Putting it all together into the test code that goes through the process step by step:

#[test]
fn merge_three_consecutive_substrings() {
    let mut ledger = SubstringLedger::new();
    ledger.insert_new(substring("ca"));
    ledger.insert_new(substring("me"));
    ledger.insert_new(substring("lot"));

    let source = "camelot";

    // Processing "ca" + "me" = "came"
    let next_head = build_ledger_step(source, &mut ledger);
    assert_eq!(
        vec![("came", 1), ("lot", 1), ("ca", 2), ("me", 1)],
        ledger.entries()
    );

    // Processing "me" + "lot" = "melot"
    let next_head = build_ledger_step(next_head, &mut ledger);
    assert_eq!(
        vec![("melot", 1), ("came", 1), ("lot", 1), ("ca", 2), ("me", 2)],
        ledger.entries()
    );

    // Processing "lot"
    build_ledger_step(next_head, &mut ledger);
    assert_eq!(
        vec![("melot", 1), ("came", 1), ("lot", 2), ("ca", 2), ("me", 2)],
        ledger.entries()
    );
}

I had to extract the build_ledger_step function from the build_ledger function, so that I could easily create the test case preconditions, and apply the fix to make the test pass.

pub fn build_ledger(source: &str) -> SubstringLedger {
    let mut ledger = SubstringLedger::new();
    let mut head: &str = source;

    while head.len() > 0 {
        head = build_ledger_step(head, &mut ledger);
    }
    ledger
}

fn build_ledger_step<'a>(head: &'a str, ledger: &mut SubstringLedger) -> &'a str {
    if let Some(next_char) = head.chars().next() {
        let next_head: &'a str;

        if let Some(substr_match) = ledger.find_longest_match(head) {
            let rest = &head[substr_match.len()..];

            if let Some(follow_up_match) = ledger.find_longest_match(rest) {
                let new_substring = substr_match.concat(&follow_up_match);
                next_head = &head[substr_match.len()..];
                ledger.insert_new(new_substring);
            } else {
                next_head = rest;
            }

            ledger.increment_count(&substr_match);
        } else {
            let new_substring = Substring::from_char(next_char);
            next_head = &head[new_substring.len()..];
            ledger.insert_new(new_substring);
        }
        next_head
    } else {
        ""
    }
}

Next steps

Now with the fix, the test passes, but I’m not very happy with the state of the code in that place.
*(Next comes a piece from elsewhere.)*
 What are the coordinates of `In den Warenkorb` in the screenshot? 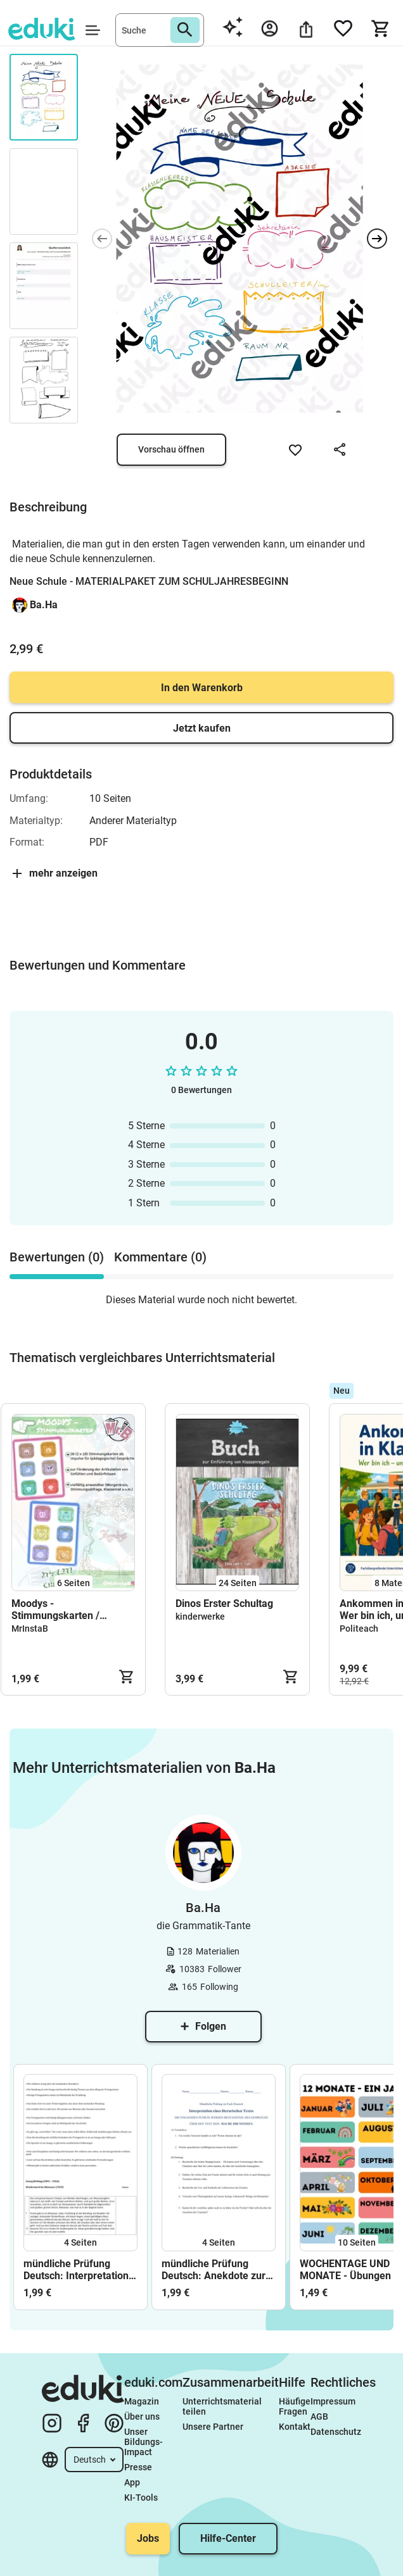 It's located at (202, 688).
For one, the build_ledger_step is too overloaded with the details. The second thing I noticed is the obvious inefficiency in the algorithm: we’re calling find_longest_match twice for the same substring. It’s done the first time to find the follow-up match, and then in the next step we call it again for the same substring! As the next step, I’m going to refactor the code to make it more readable and efficient.

The link to this version of the code is tagged in the GitHub repository.